Passkeys Authentication

Completes passkey biometric authentication initiated by a login form

Description

This step is used to complete a flow that authenticates the user using WebAuthn biometrics. The biometric credentials must be registered using the Register Passkeys step.

The authentication process starts with a Login Form step that is configured to enable passkeys. Once triggered, this step instructs the client to authenticate passkey credentials on the device. The client does this using the WebAuthn SDK calls, which will prompt the user for biometrics (e.g., fingerprint). If successful, the SDK returns an encoded result. The client submits this result to the journey using the IDO SDK call, and the result is stored in the form output variable.

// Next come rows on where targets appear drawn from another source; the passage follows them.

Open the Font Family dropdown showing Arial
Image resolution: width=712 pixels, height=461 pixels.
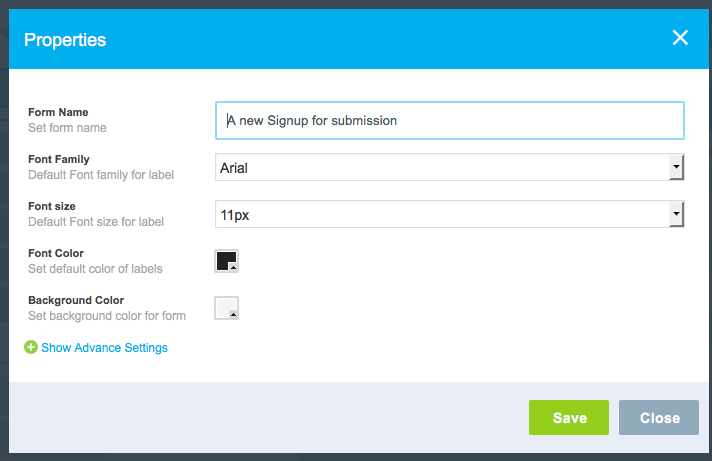point(450,168)
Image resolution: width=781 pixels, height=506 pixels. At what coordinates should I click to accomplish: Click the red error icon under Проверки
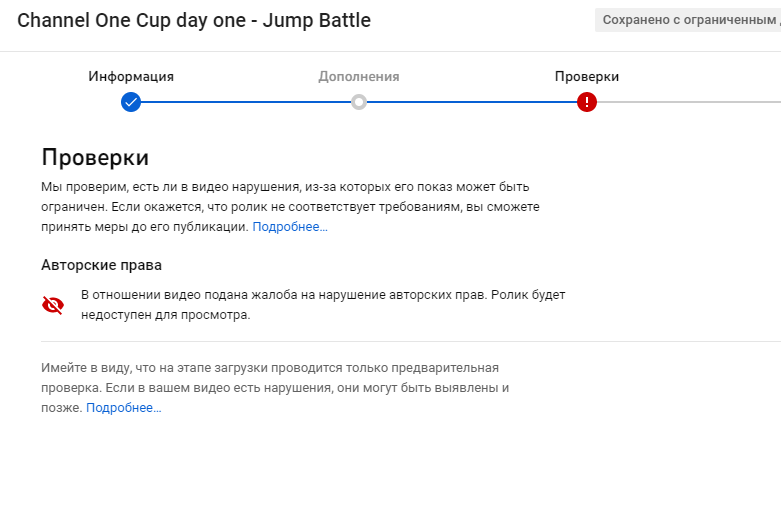coord(587,102)
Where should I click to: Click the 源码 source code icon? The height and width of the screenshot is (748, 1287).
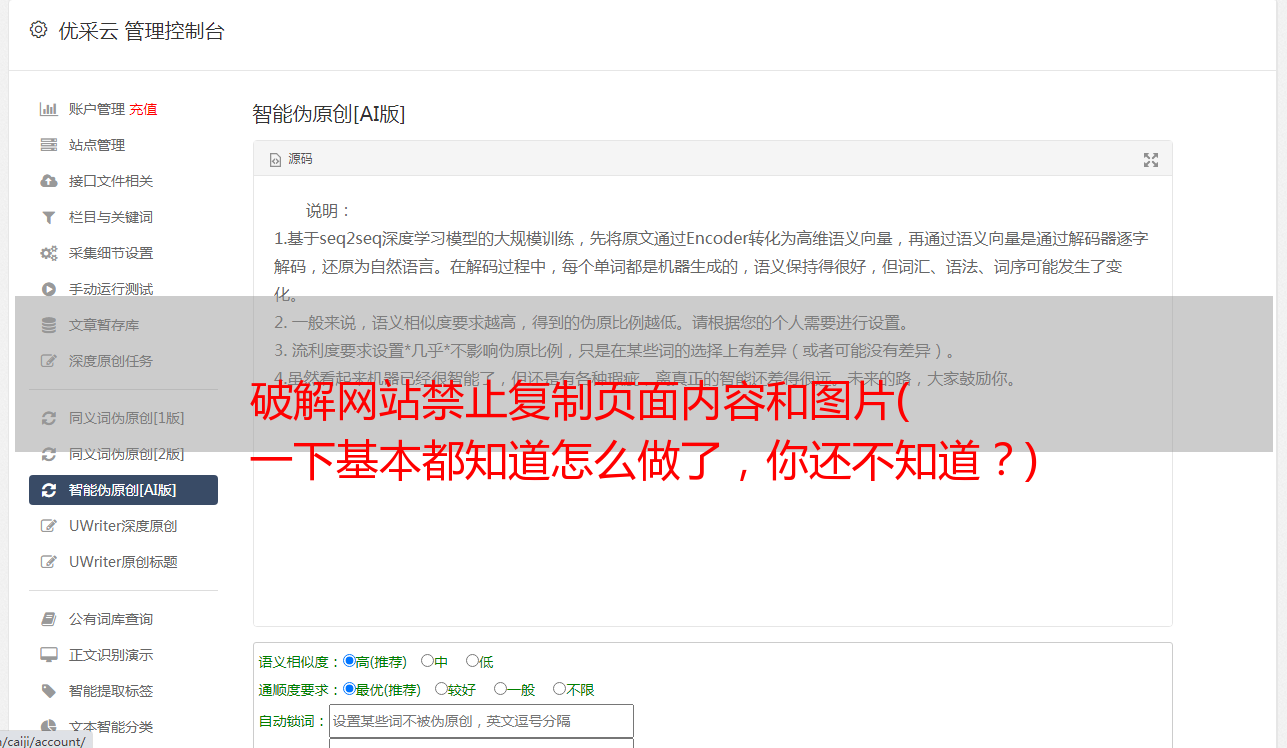pos(276,160)
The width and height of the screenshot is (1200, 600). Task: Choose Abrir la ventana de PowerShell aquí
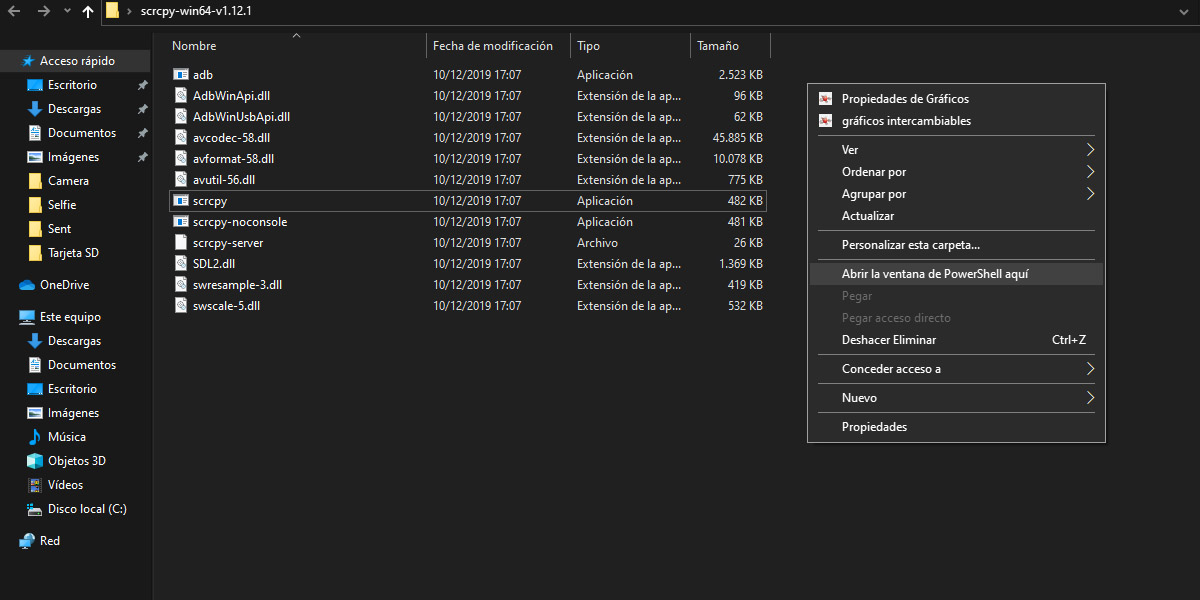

The journey then proceeds to the passkey branch, which executes the Passkey Authentication step to complete the flow. This step completes the Passkey authentication based on the encoded result obtained from the form (without involving any user interaction). If successful, the journey sets the user context to the authenticated user and continues to the next step. User tokens generated upon authentication can be accessed in subsequent steps using @policy.userTokens(). If it fails, the journey proceeds to a failure branch (if configured); otherwise, the journey is aborted and an error is sent to the client.

To support passkey authentication, you'll need to:

  • Implement passkey registration, as described here
  • Configure the Login Form step, and build the supporting UI
  • Implement the WebAuthn SDK calls required for authentication
  • Implement the IDO SDK call that submits input for the login form step
  • Configure the Passkeys authentication journey step

For more, see the WebAuthn quickstarts (skip the "Complete authentication" section) and see the example below

Configuration

Field Description
Encoded Result WebAuthn encoded result returned by the client to the login form upon successful passkey authentication.
Error Output Variable Name of the variable that contains error data returned by the client
Failure Behavior Determines the behavior in case of failure, which either aborts the journey (default) or proceeds to a failure branch of the control flow.

Example

Consider a login form that authenticates the user using passkeys. In our example, the form ID is loginForm, the input will be stored in a variable named loginData, and only Passkeys is enabled. The passkey branch has the default branch ID (passkeys) and default schema (which expects webauthn_encoded_result from the client).

The passkey branch contains the Passkey Authentication step, which obtains the encoded result from the login form using loginData.webauthn_encoded_result:

When executed, the Login Form step returns the idoServiceResponse object to the client. Based on the form ID passed in journeyStepId, the client presents a form that initiates a WebAuthn authentication process using WebAuthn SDK calls. This will prompt the user to authenticate using biometrics. If successful, the SDK returns the WebAuthn encoded result and the client submits it to the journey to complete the login form step. For example:

JavaScriptKotlinSwift
Copy
Copied
// Authenticates passkey credentials using a modal experience
let authnResult = window.tsPlatform.webauthn.authenticate.modal();

// Submits to the journey the encoded result returned by the WebAuthn SDK call
let nextIdoServiceResponse = await window.tsPlatform.ido.submitClientResponse(
    "passkeys",
    {
        "webauthn_encoded_result": authnResult
    })
Copy
Copied
data class WebAuthnAuthenticationResult(val webauthn_encoded_result: String)
// Expected structure of the data:
// {
//   "webauthn_encoded_result": "passkey authentication result",
// }

// ...
fun authenticatePasskeys(userName: String) {
    TSAuthentication.authenticateWebAuthn(activity.applicationContext, userName, object: TSAuthCallback<AuthenticationResult, TSWebAuthnAuthenticationError> {
        override fun error(error: TSWebAuthnAuthenticationError) {
            // Handle error
        }
    
        override fun success(authResult: AuthenticationResult) {
            // Submits to the journey the encoded result returned by the WebAuthn SDK call
            submitResponse("passkeys", WebAuthnAuthenticationResult(authResult.result()))    
        }
    })
}
Copy
Copied
TSAuthentication.shared.authenticateWebAuthn(username: "[USERNAME]") { result in
    switch result {
    // Submits to the journey the encoded result returned by the WebAuthn SDK call  
    case .success(let response):
        debugPrint("[DEBUG] webauthn_encoded_result: \(response.result)")
        TSIdo.submitClientResponse(clientResponseOptionId: .clientInput,
                                   data: ["webauthn_encoded_result": response.result])
    // Handle error
    case .failure(let error):
        debugPrint("[DEBUG] Error: \(error)")
        TSIdo.submitClientResponse(clientResponseOptionId: .fail)
    }
}

The journey stores the encoded result in the output variable configured for the login form, and proceeds to the Passkey Authentication step. When executed, this step uses the encoded result (loginData.webauthn_encoded_result) to complete the authentication.